Tom Corbett didn't know I was enrolled in the same Space Academy.
My late grandfather's workbench was a source of endless pleasure, but not for the reasons one might think.
Stashed in the musty-smelling basement, I could enter from the outside through a half door or through the back hall's trap door. I ignored the rest of the basement with its torn pool table, boxes of dishes, stored National Geographics and books.
The bench was immediately to my right as I entered. I would pull up a stool where my grandfather must have sat as he repaired whatever needed to be repaired or made things we needed or wanted.
The eight-foot bench was covered with things, besides dust, I had no names for. Things that spun, turned, fastened, clamped and unfastened. Things that were in little jars that moved around making the ship's engine rattle.
At eight I turned the bench into a space ship dashboard, part of my training at Tom Corbett's Space Academy, a program I watched during the week if my homework was done. Tom was my boyfriend, even though at eight, I was a bit young for a real boyfriend.
The two web-and-dust covered windows above the bench were really the windows to the galaxies. Through them I saw the planets and other universes.

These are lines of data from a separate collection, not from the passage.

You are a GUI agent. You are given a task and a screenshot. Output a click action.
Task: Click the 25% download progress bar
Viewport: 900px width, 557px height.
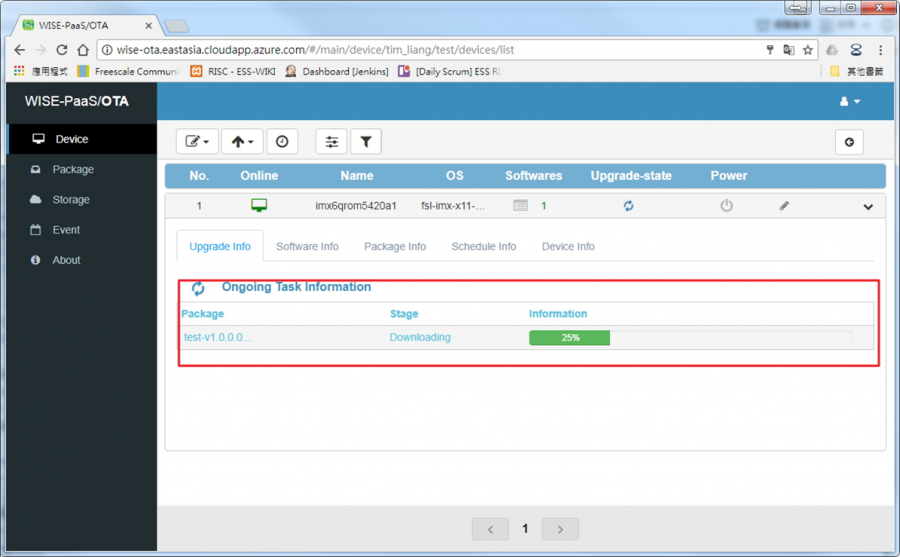point(690,338)
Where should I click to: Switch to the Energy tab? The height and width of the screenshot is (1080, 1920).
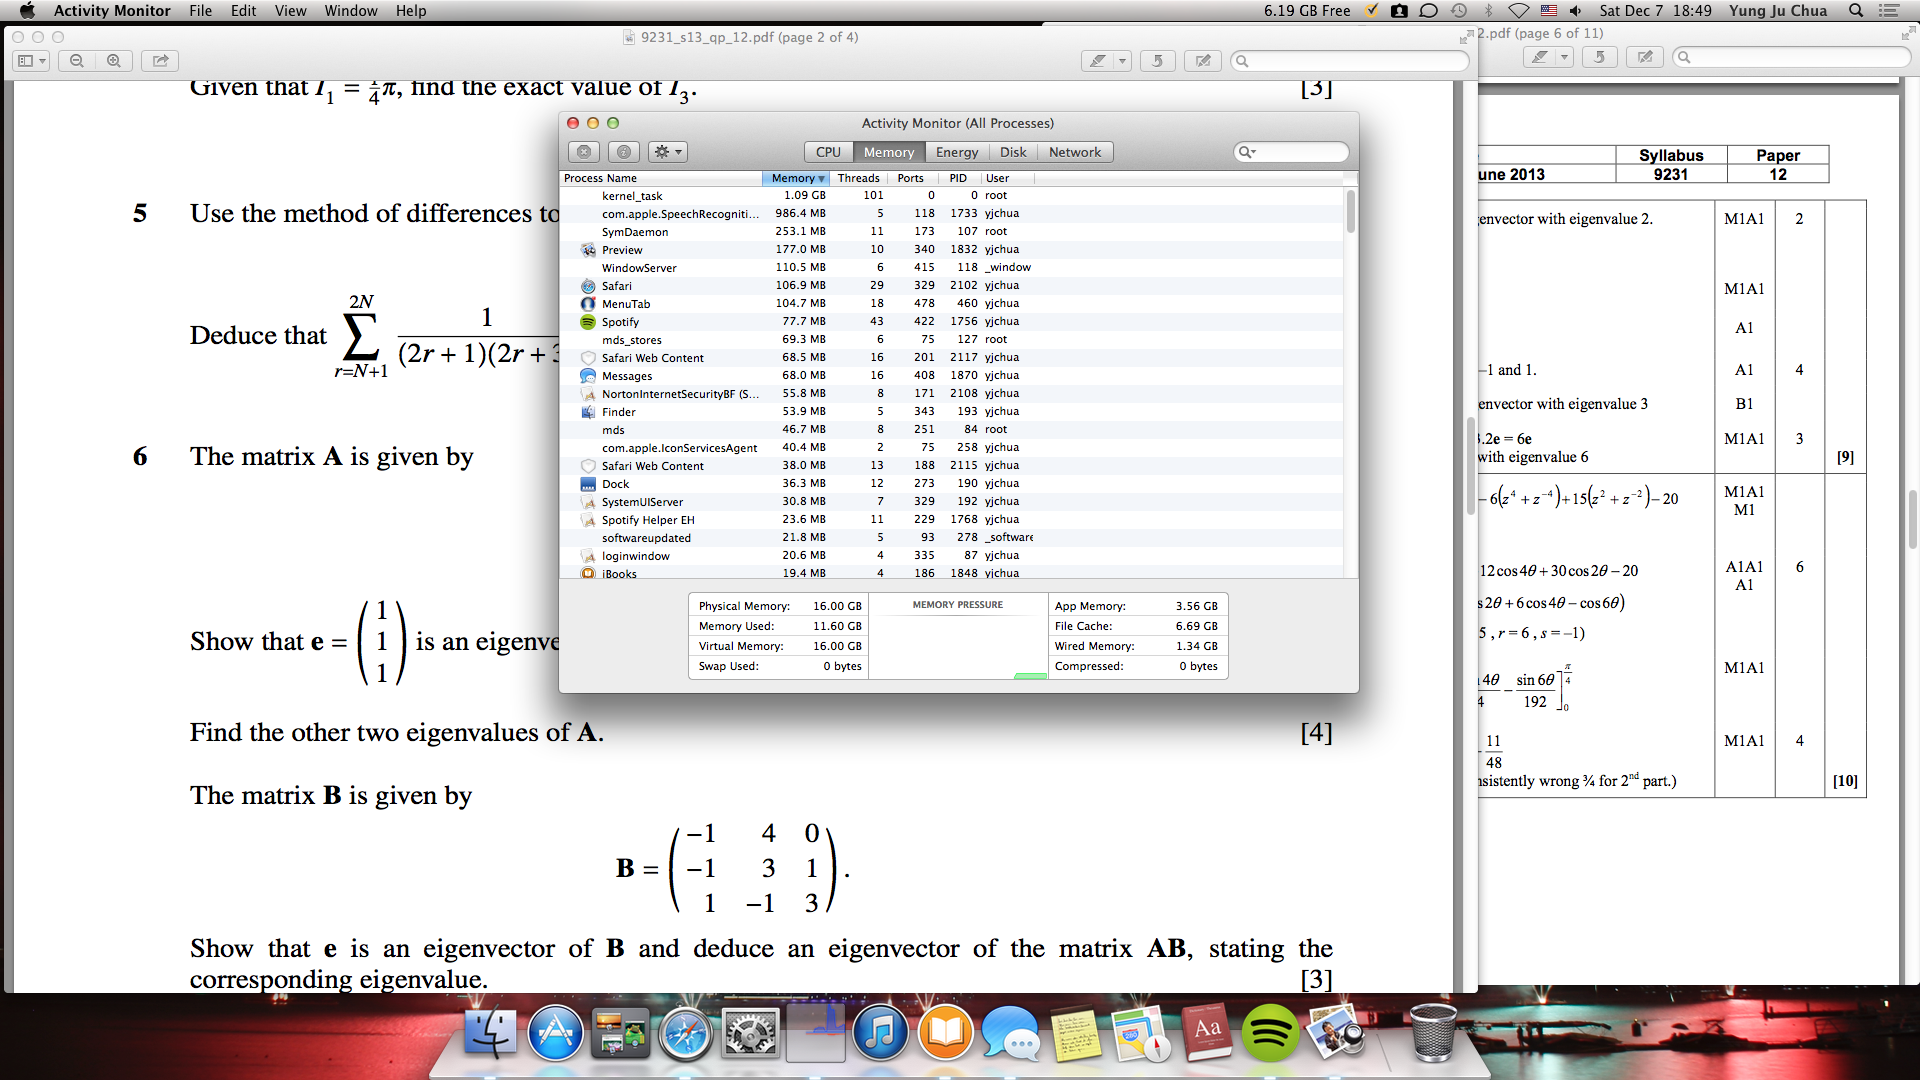tap(956, 152)
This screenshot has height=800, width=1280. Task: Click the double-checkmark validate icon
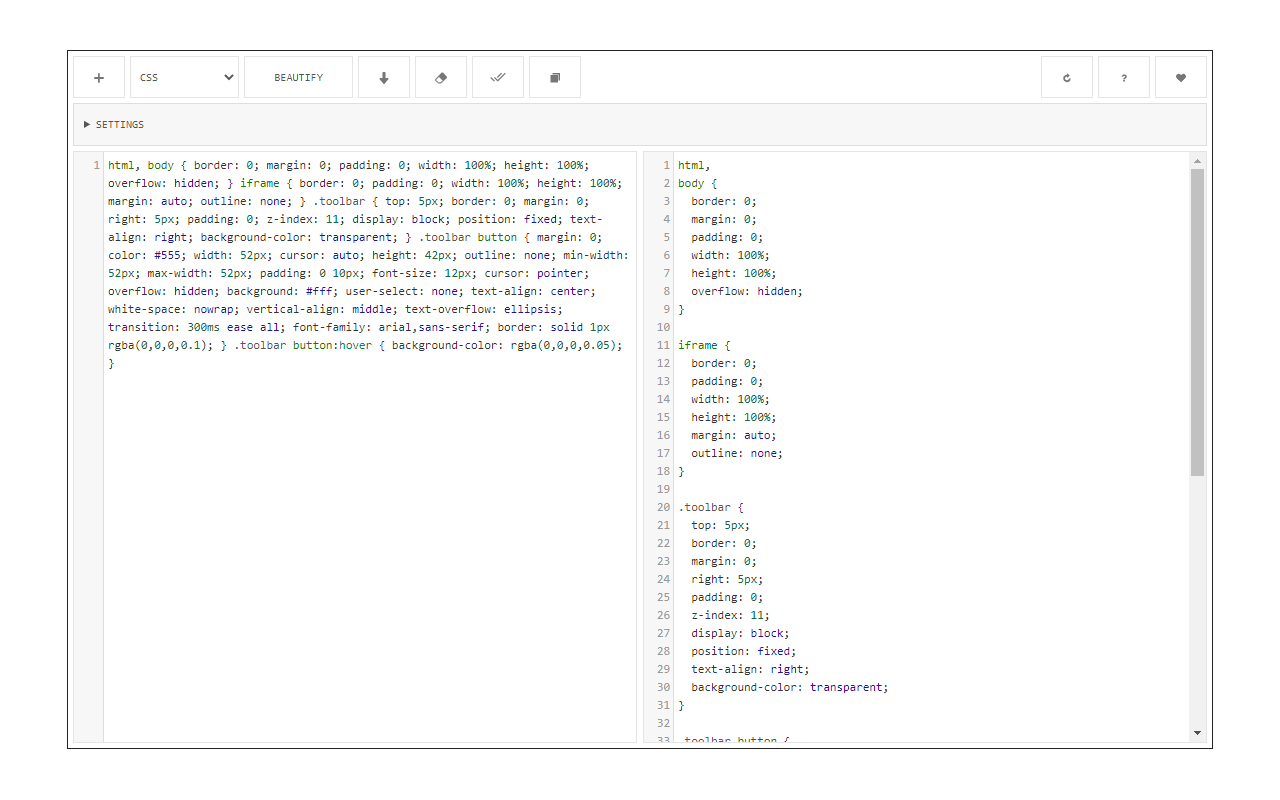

It didn't quite matter that sometimes feet and legs belong to my brother and his toddler friends running by might stomp on some planet or star. And my mother's or grandmother's voices way out in space could be explained away as recordings beamed from some far away galaxy. I would take a sharp left and leave them behind.
For several hours each week, I was a Space Cadet, venturing far from this Reading, MA basement. It didn't matter that my grandmother said, man would never go into space, I knew that they would just as I did so many afternoons.